Nous sommes le mercredi 12 juillet 2006, à l’aube. Une pluie de roquettes vient de s’abattre sur des localités du nord du pays. C’est l’affolement. Les habitants se terrent dans les abris. On le saura plus tard, c’est une manœuvre de diversion qui va permettre aux hommes de Hassan Nasrallah de kidnapper Ehud Goldwasser et Eldad Regev. Fidèle à sa stratégie de communication qui ne fait pas dans la dentelle, le groupe terroriste libanais pavoise sur Al-Manar : « En accord avec ses obligations, le Hezbollah a décidé de faire libérer prisonniers et détenus.

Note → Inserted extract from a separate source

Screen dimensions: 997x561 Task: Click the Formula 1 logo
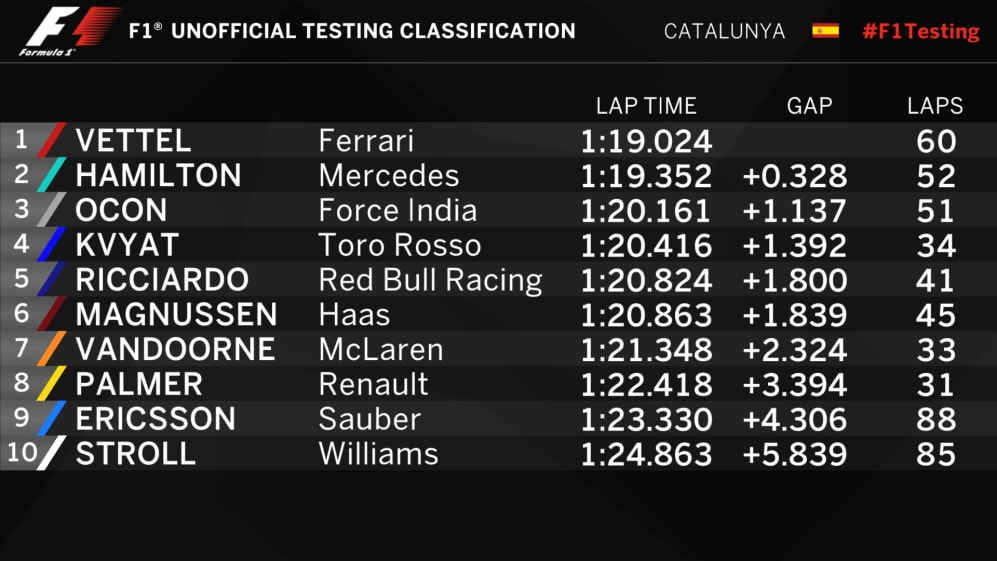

Le mouvement a réussi à capturer deux soldats sur la frontière avec la Palestine occupée ». Réuni en urgence, le gouvernement israélien n’a pas tardé à prendre sa décision : la réplique sera la guerre.
Avec son amie Pil, entendez la journaliste Paule-Henriette Lévy, dont c’est le baptême du feu de reporter sur le front, Annette Lévy-Willard prend la route du Nord. Et tant pis pour les risques : « Les statistiques sont formelles : on a plus de chance de mourir dans un accident de voiture sur une route israélienne que dans un attentat suicide ou frappées par un missile du Hezbollah ».

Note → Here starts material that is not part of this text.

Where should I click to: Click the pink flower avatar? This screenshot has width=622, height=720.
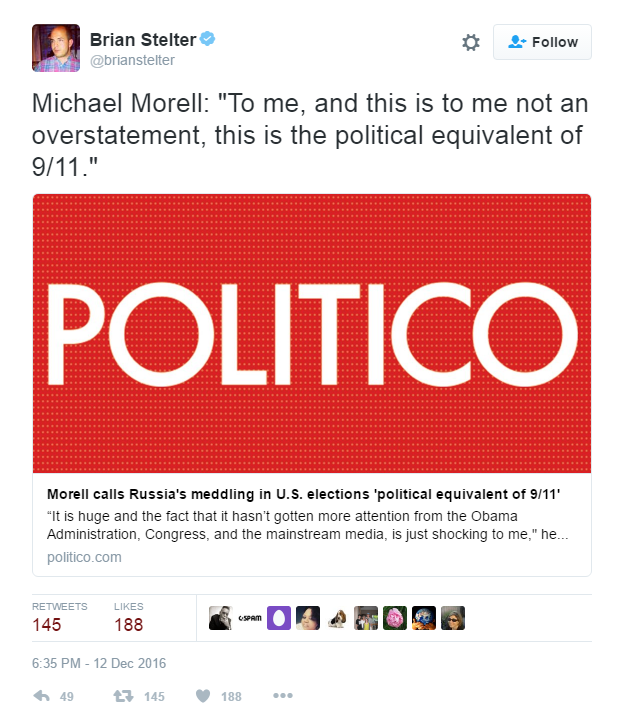pyautogui.click(x=395, y=618)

Pendant trente-trois jours, la journaliste va suivre l’un des conflits les plus meurtriers de l’histoire du Proche-Orient. Sa relation, vivante, alerte, pleine d’anecdotes, est construite comme un journal de bord, au jour le jour. Les carences, désormais établies, de militaires de haut rang, tel le chef d’état-major, Dan Haloutz, qui manie la rodomontade avec art et prétend, au bout de quelques heures qu’Israël a gagné la guerre, sont narrées avec précision. En réalité, Israël va découvrir, peu à peu, que rien n’est joué. Le pays s’aperçoit avec stupeur « qu’une véritable armée campe sous ses fenêtres, invisible, enfouie dans des bunkers, avec des milliers de missiles de haute technologie_Fajr-5 ( à portée de 70 km) et Zelzal ( à portée de 120 km) livrés par l’Iran pour être un jour lancés sur « l’ennemi sioniste » ».

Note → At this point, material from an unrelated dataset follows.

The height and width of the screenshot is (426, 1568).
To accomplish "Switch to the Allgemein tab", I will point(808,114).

Contrairement aux prévisions des militaires israéliens qui croyaient s’en sortir en quelques heures, le conflit qui s’annonce ne sera pas une simple « opération », mais une guerre très dure. Les Israéliens, piégés, « se jettent aveuglément sur ce chiffon rouge que le Hezbollah agite devant le taureau-sans penser que le taureau peut s’énerver et foncer dans le tas ».
Partout, dans le Nord, c’est le bruit assourdissant des bombardements. Au sifflement terrifiant des Katiouchas répondent les tirs d’artillerie israéliens. Les Libanais, par centaines, paient le prix fort d’une guerre sans merci. Les Israéliens aussi qui, chaque jour, dans la presse, peuvent voir les photographies des victimes.
Le lundi 14 août, c’est enfin le cessez-le-feu. Qui a gagné ? Qui a perdu ? Chaque camp crie victoire. « Une vraie guerre finalement : les Israéliens ont fait 15 500 sorties aériennes sur le Liban, le Hezbollah a tiré 3790 missiles sur Israël. Parmi les victimes dans la population civile, 42 Israéliens et 1070 Libanais ont été tués. Pour les morts en uniforme, 120 soldats israéliens et seulement 65 miliciens tués-affirme le Hezbollah, qui se cache toujours-en réalité il aurait perdu plus de 500 hommes ».
L’auteur est très sévère avec les dirigeants politiques israéliens, notamment le Premier ministre, Ehud Olmert.
Force est de constater, un an plus tard, que malgré une certaine impopularité, le successeur d’Ariel Sharon est toujours aux commandes du pays.
Un livre très intéressant et très agréable à lire.